Was sich in Niedersachsen 2014 alles ändert

Hannover - Stolze Besitzer eines neuen Eigenheims müssen 2014 in Niedersachsen tiefer in die Tasche greifen. Die Grunderwerbsteuer steigt. Auch sonst ändern sich einige Dinge.

Niedersachsen wird seit Februar von einer rot-grünen Koalition regiert - und die hat für 2014 eine Reihe von gesetzliche Änderungen auf den Weg gebracht.

- ERHÖHUNG DER GRUNDERWERBSTEUER: Wer ein Grundstück oder eine fertig gebaute Immobilie kauft, muss Grunderwerbsteuer zahlen.

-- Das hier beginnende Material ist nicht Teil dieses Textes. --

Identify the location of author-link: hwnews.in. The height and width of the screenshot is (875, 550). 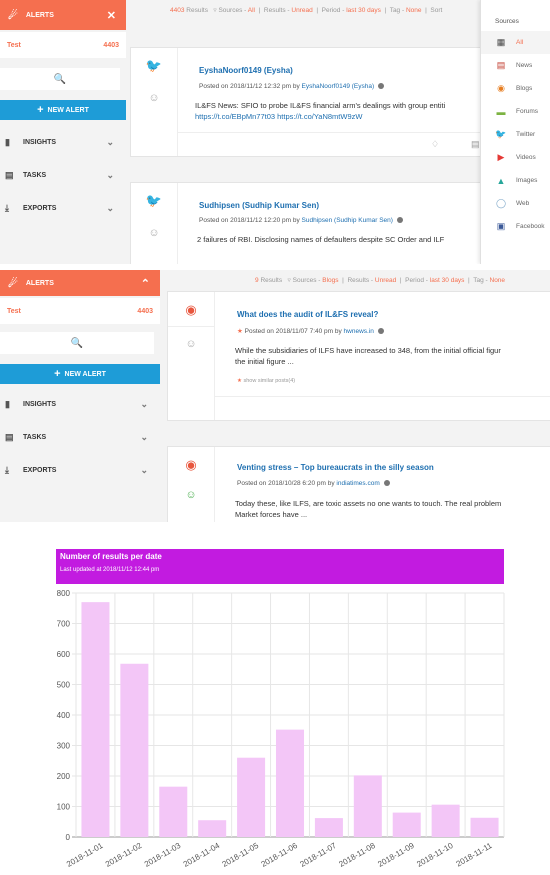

Diese Steuer wird zum 1. Januar in Niedersachsen von 4,5 auf 5 Prozent erhöht - so hoch ist sie inzwischen in fast allen Bundesländern. Wer etwa ein 300 000 Euro teures Einfamilienhaus kauft, muss künftig statt 13 500 Euro Steuern 15 000 Euro an das Land zahlen.

- ERHÖHUNG DES LANDESBLINDENGELDES: Rund 9500 Betroffene bekommen vom 1. April an mehr Landesblindengeld - diese Leistung steigt von derzeit 265 Euro auf 300 Euro monatlich.

- ÖFFENTLICHE AUFTRÄGE NUR NOCH BEI TARIFTREUE: Vom 1. Januar an werden in Niedersachsen bei der Vergabe öffentlicher Aufträge ab 10 000 Euro nur noch Firmen berücksichtigt, die 8,50 Euro Mindestlohn je Stunde zahlen. Das gilt für alle Branchen ohne Tarifbindung. Wegen der damit verbundenden Mehrkosten war das Vergabegesetz ein viel diskutiertes Projekt, Kommunen wie auch Industrie- und Wirtschaftsverbände hatten Bedenken geäußert.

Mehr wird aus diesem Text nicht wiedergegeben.